TASK ITEM:
Only the lines that hold "action" should be in the answer, each copied from the data below.

DATA FOR ANALYSIS:
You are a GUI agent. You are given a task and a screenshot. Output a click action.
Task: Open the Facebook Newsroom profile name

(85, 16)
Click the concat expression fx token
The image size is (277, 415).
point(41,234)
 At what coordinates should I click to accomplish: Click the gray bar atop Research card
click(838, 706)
==
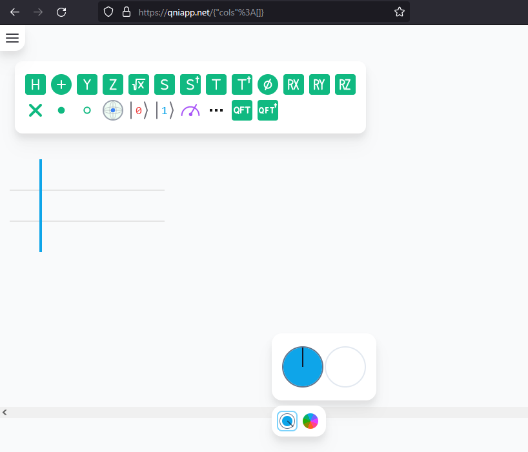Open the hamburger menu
---
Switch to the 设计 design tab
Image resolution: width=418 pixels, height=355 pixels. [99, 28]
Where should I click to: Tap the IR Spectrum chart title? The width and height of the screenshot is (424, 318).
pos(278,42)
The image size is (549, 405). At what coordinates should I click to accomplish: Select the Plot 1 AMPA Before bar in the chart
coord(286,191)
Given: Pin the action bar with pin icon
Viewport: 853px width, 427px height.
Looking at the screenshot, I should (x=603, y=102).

SOLUTION FOR THIS EXERCISE:
You are a GUI agent. You are given a task and a screenshot. Output a click action.
Given: Pin the action bar with pin icon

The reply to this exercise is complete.